Perspectives for marker-assisted selection (MAS)

Accounting for both disease incidence and severity, resistance index was thought to be the trait that could represent best the difference between susceptibility and resistance against X. arboricola pv. pruni. Therefore in resistance breeding, QTLs revealed by this trait should be the most interesting. A reduction of both factors is expected to reduce the negative impact of the disease from an epidemiological point of view, resulting in a lower economic damage. However both traits resistance index and disease incidence were highly correlated and led to the detection of a QTL on the same locus, although the QTL for resistance index was less precise with a larger LOD confidence interval. This may be due to the fact that resistance index is based on a visual score of the damage on the leaves, which may lead to a bias although extra care was taken during evaluations, in contrary to the disease incidence.

Our results highlight a region on LG5 of “Rouge de Mauves” accounting for 53 % of the phenotypic variation explained by the disease incidence QTL with SSR marker UDAp-452 being near the peak position. Its two flanking markers BPPCT037 and BPPCT038A have a high polymorphism in both cherry and peach (Dirlewanger et al. 2002), which increase the chance of being polymorphic in different backgrounds. The differences that occurred between the experiments conducted in 2 years did not lead to significant changes, even with the addition of a new bacterial strain, showing that this region is stable. Therefore the proposed markers upon validation in a different background can be used in a MAS program in which breeders could be interested in both a reduced disease incidence and a reduction of the damage on leaves.

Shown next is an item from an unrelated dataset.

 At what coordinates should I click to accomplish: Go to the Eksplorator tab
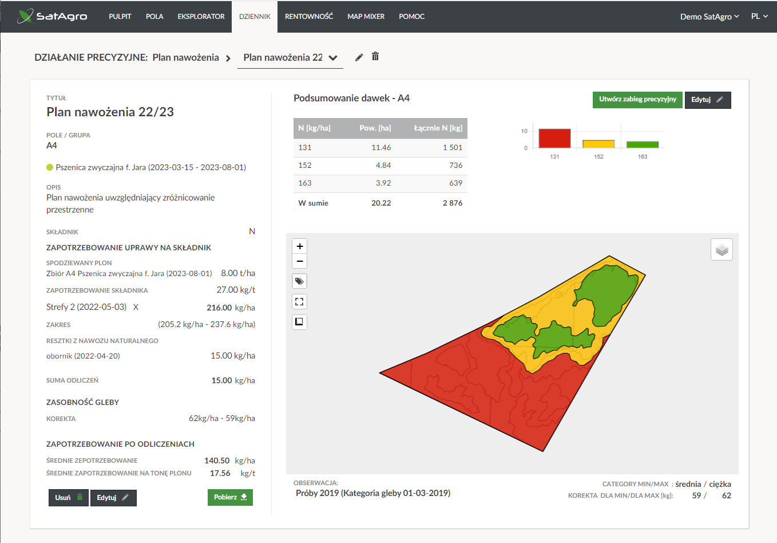[x=201, y=17]
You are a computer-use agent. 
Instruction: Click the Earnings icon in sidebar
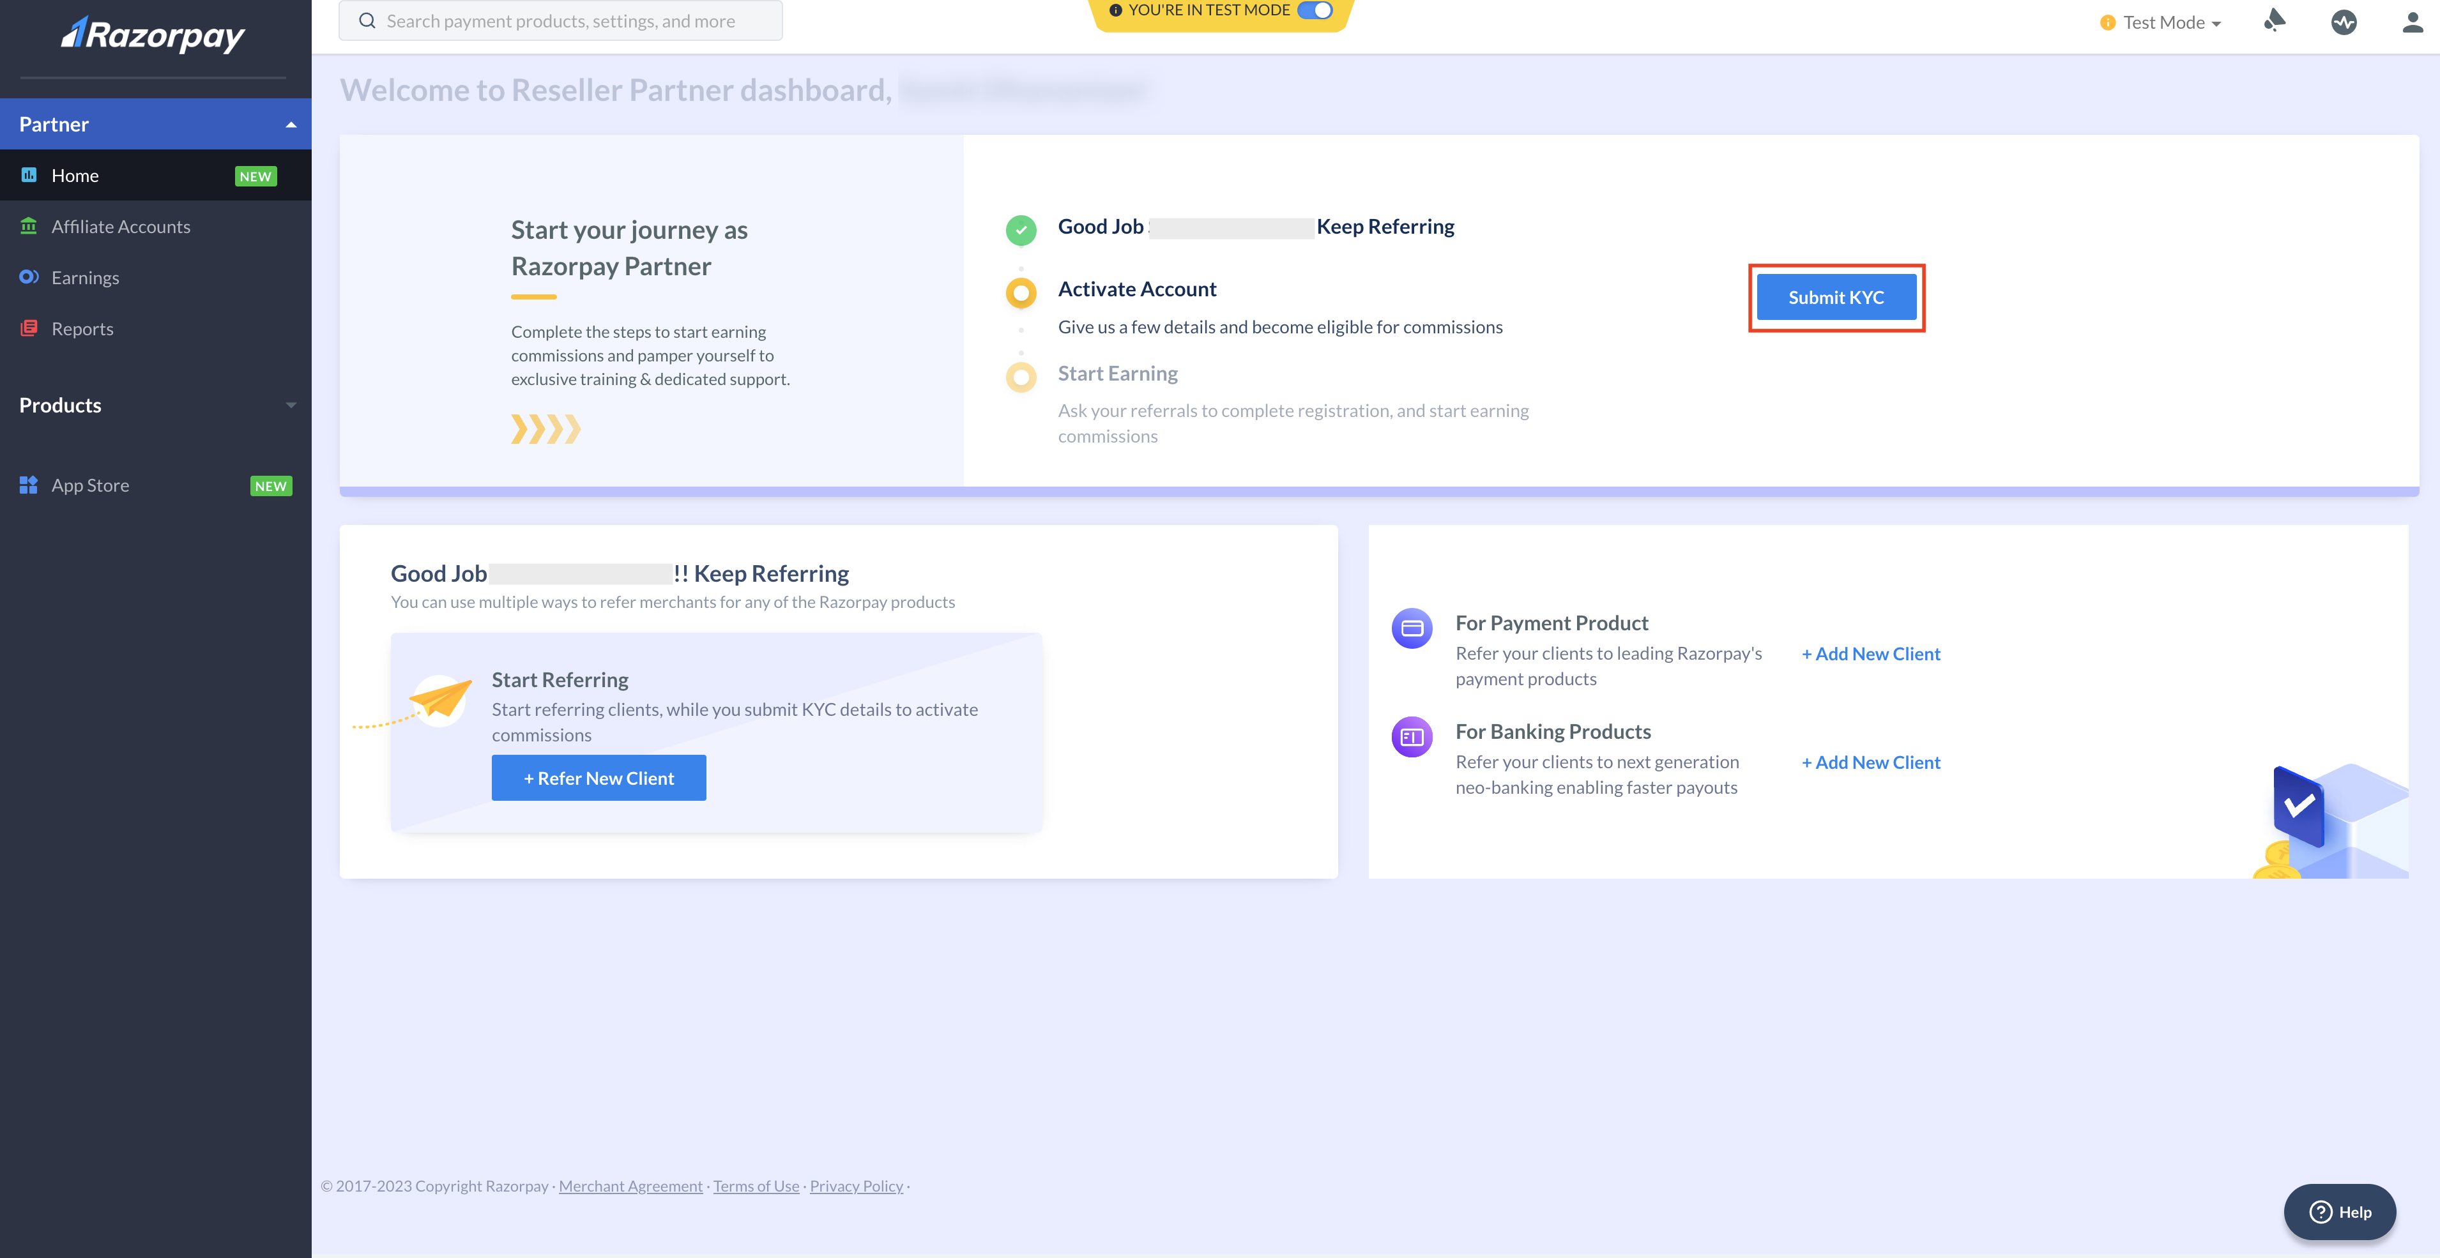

Understanding gene functions and molecular mechanisms underlying the resistance is of importance. The release of the peach genome sequence (International Peach Genome Initiative: Peach Genome v1.0. 2010 http://www.rosaceae.org/peach/genome) permitted to perform a candidate gene search between the two flanking markers BPPCT037 and BPPCT038A. Kinases are known to play an important role in plant defense response and have been identified in different pathosystems involving different Xanthomonas species (Song et al. 1995; Mayrose et al. 2004; Kim et al. 2011; Perez-Quintero et al. 2012). Between the two flanking markers three putative genes encoding LRR receptor-like serine/threonine kinases were found using the peach genome annotations; in addition, two genes encoding putative disease resistance proteins and one encoding a putative F-box/LRR-repeat protein could be found in this region. Although peach and apricot genomes are highly synthenic and co-linear (Dondini et al. 2007; Illa et al. 2009; Illa et al. 2011), these results have to be taken with care since differences such as insertions, deletions, or inversions between both genomes cannot be excluded. Another approach to identify target genes involved in disease resistance could be the use of transcriptomic tools available such as microarrays or RNA-seq (Martínez-Gómez et al. 2011) and to consider pathogen virulence factors as related to plant interactions (Hajri et al. 2012).